Alan Green

Personal information
- Full name: Alan Paul Green
- Date of birth: 1 January 1954 (age 72)
- Place of birth: Worcester, England
- Height: 5 ft 5+1⁄2 in (1.66 m)
- Position: Forward

Youth career
- 1970–1972: Coventry City

Senior career*
- Years: Team / Apps / (Gls)
- 1972–1979: Coventry City / 98 / (30)
- 1977: → Washington Diplomats (loan) / 16 / (9)
- 1979–1980: Washington Diplomats / 56 / (42)
- 1980–1982: Jacksonville Tea Men (indoor) / 21 / (22)
- 1981–1982: Jacksonville Tea Men / 48 / (27)
- 1982–1983: Golden Bay Earthquakes (indoor) / 18 / (7)
- 1983: → Team America (loan) / 20 / (5)
- 1983–1984: New York Cosmos (indoor) / 31 / (18)
- 1983–1984: New York Cosmos / 14 / (5)
- 1984–1985: New York Cosmos (MISL) / 10 / (5)

International career
- 1972: England Youth / 7 / (1)
- 1984: United States / 1 / (0)

= Alan Green (footballer, born 1954) =

English footballer

Alan Paul Green (born 1 January 1954) is a former professional footballer. Born in England, he began his career with Coventry City before moving to the United States in 1979. He played seven seasons in the North American Soccer League and earned one cap with the U.S. national team.

==Professional==
===In England===
Green, a native of Worcester, England, began his professional career with Coventry City. He joined the club as a striker in 1970 but did not make his first team debut until 22 April 1972, his only appearance during that season. He peaked with the club during the 1975–76 season when he played 31 games and scored nine goals. After that, his appearances and goals slowly began to taper off.

===In the United States===
In 1977, Coventry loaned Green to the Washington Diplomats (Dips) of the North American Soccer League (NASL), whose season ran during the summer months or the English off-season. Green played 16 games, scoring nine goals and assisting on five others. At the end of the 1978-79 English season, Green left Coventry to move permanently to the NASL, rejoining the Diplomats for the next two years. Green became a prolific scorer with the Dips, finding the net 42 times in 56 games, earning NASL All-Star Honorable Mention honours for 1980.

At the end of the 1980 season, the Dips sold Green to the Jacksonville Tea Men; he spent two seasons with the Tea Men. In his first season, Green again gained NASL All-Star Honorable Mention; in 1982, however, he bagged only six goals in 18 games. At the end of the season, the Tea Men traded Green to the San Jose Earthquakes. He played the 1982-1983 NASL indoor season with the Earthquakes, scoring seven goals.

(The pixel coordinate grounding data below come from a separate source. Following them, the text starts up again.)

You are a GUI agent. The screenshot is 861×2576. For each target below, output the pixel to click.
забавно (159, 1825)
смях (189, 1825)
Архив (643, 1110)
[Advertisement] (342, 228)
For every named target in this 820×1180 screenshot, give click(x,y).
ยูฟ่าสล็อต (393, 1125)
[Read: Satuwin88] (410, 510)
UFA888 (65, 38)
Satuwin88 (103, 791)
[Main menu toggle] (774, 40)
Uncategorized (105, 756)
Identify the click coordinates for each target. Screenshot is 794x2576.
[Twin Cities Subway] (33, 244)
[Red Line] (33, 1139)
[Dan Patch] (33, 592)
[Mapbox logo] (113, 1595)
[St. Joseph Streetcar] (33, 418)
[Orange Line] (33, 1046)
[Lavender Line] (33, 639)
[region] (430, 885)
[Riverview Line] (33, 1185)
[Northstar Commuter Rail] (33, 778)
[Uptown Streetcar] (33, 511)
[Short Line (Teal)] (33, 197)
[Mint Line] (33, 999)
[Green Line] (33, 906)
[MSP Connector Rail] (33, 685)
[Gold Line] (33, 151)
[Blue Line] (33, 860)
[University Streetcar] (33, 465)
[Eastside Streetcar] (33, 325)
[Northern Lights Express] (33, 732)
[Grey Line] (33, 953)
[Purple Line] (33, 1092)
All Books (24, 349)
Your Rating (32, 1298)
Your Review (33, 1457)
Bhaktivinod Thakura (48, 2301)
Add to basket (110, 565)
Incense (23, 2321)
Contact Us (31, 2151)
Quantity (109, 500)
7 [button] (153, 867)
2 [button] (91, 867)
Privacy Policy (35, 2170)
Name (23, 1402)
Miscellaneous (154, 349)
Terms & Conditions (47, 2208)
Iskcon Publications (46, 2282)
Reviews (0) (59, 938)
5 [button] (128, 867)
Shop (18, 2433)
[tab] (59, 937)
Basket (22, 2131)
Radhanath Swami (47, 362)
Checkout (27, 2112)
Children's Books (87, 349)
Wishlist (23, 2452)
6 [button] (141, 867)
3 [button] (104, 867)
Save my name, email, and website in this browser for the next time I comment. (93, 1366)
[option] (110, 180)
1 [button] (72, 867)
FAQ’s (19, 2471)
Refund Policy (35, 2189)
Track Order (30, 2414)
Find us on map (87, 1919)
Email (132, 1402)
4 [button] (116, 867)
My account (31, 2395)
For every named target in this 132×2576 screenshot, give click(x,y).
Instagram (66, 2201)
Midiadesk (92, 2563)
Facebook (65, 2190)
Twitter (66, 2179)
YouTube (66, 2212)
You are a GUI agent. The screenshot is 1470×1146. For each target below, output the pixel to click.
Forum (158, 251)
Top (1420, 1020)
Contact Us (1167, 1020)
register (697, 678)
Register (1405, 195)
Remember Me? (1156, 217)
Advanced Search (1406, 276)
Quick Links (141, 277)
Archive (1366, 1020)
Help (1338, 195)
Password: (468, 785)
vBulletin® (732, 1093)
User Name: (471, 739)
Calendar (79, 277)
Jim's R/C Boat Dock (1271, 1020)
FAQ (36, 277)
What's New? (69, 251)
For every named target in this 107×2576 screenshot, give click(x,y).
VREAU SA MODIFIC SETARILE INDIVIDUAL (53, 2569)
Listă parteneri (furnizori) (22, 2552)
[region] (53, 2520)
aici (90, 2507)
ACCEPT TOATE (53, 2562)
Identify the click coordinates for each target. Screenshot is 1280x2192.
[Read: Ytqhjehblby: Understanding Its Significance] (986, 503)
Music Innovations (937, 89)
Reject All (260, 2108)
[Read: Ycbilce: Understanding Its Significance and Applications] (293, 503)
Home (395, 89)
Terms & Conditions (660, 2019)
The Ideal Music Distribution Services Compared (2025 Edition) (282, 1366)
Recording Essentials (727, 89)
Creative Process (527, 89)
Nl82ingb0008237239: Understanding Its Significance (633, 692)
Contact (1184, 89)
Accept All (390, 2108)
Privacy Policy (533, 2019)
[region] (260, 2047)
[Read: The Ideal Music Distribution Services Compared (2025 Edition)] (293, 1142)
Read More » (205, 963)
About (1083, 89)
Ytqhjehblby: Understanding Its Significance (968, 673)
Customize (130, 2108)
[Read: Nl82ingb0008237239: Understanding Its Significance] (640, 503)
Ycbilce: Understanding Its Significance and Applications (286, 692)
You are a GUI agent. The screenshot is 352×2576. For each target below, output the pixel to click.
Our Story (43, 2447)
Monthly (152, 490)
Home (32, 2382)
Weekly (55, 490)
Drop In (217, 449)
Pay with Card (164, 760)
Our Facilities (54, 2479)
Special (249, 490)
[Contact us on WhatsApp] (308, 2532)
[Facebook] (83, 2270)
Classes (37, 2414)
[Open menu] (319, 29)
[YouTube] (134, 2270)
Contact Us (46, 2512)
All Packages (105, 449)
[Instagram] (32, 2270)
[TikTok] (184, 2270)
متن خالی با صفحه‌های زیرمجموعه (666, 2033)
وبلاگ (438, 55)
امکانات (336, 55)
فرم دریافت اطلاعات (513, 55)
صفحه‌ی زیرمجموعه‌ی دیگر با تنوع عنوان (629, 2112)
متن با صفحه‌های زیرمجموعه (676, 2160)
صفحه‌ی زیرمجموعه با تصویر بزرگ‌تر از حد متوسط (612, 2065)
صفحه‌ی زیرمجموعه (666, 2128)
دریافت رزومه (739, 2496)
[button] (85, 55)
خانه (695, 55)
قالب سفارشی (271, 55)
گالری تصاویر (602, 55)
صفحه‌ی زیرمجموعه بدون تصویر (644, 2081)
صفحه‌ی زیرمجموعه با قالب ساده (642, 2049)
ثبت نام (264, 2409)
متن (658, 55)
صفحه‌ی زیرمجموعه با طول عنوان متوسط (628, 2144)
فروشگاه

In 1983, U.S. Soccer entered the United States national team, as Team America, into the NASL. The team drew on American citizens playing in the NASL, Major Indoor Soccer League, and American Soccer League. However, the USSF and the NASL quickly discovered that many top American players preferred to remain with their existing clubs. To fill the roster, U.S. Soccer was forced to draw on foreign imports, and it negotiated with the Earthquakes to loan Green to Team America although he was still a British subject. Team America's 1983 season was a disaster, with a league-worst 10–20 record and dwindling attendance figures; the club folded at the season's end. Green then became a free agent and signed with the New York Cosmos as the team prepared for the 1983-84 NASL indoor season. Green received his American citizenship in November 1983 and played with the Cosmos through the indoor season, the subsequent 1984 outdoor season, and finally, the club's 1984-85 indoor season in the Major Indoor Soccer League. In 1985, just as the NASL was collapsing, Green retired as a player.

==U.S. National Team==
Once Green gained U.S. citizenship, he earned a single cap with the United States national team in a 30 May 1984 scoreless tie with Italy. He started but came off for Perry Van der Beck.